Le mérite de Marc Crépon est d’en appeler à cette vigilance critique car elle concerne également nos démocraties. Crépon en explore les pièges possibles, il creuse jusqu’aux racines des mécanismes cachés. Sa réflexion s’articule autour de quatre axes situés au carrefour des rapports que nous entretenons avec la justice, la vie, la liberté et notre commune appartenance solidaire au monde. Pour chacun de ces critères qui fait valeur fondatrice, Crépon a convoqué des penseurs, mais aussi des auteurs littéraires. Ceux-ci on l’avantage de nous faire vivre les événements et d’en porter témoignage. Ainsi Camus, Zweig, Grossmann, Kraus, Sonntag, Anders ou encore l’écrivain japonais Kenzaburô Oé, lequel nous donne à voir de manière bouleversante les destructions atroces de vies humaines causées par les bombes atomiques lancées sur Hiroshima et Nagasaki, tragique emblème du consentement meurtrier que les alliés ont justifié au titre de sacrifice nécessaire, comme si les victimes civiles innocentes devaient payer à elles seules le prix de cette amère victoire.

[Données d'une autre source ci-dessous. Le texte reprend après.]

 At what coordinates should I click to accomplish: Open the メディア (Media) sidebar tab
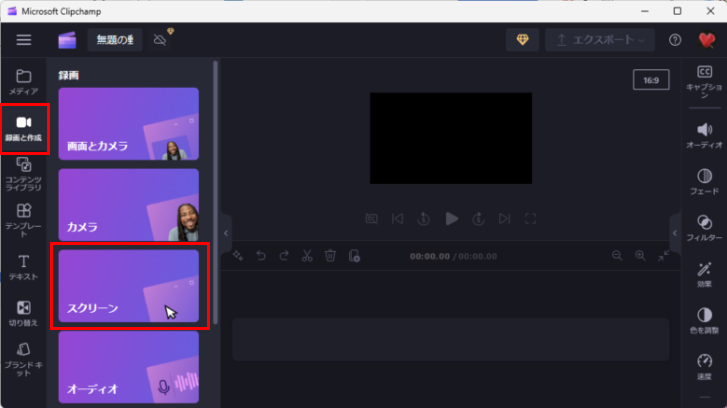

Le consentement meurtrier fait partie de ces rares ouvrages qui lèvent un voile salutaire sur ce que nous ne voulons pas reconnaître et que nous refoulons parce que notre sens moral, notre solidarité font défaut et que notre indifférence ou nos alibis nous rendent silencieusement complices de violences que nous condamnons par principe mais laissons faire par manque d’engagement et de courage. Si la lecture de ce livre peut au moins nous rendre plus conscients, plus résolus et aussi sensibiliser des hommes de pouvoirs, ce sera un pas gagné.
François Gachoud
Marc Crépon : Le consentement meurtrier. Ed. Cerf, Coll.Passages, 274 pp.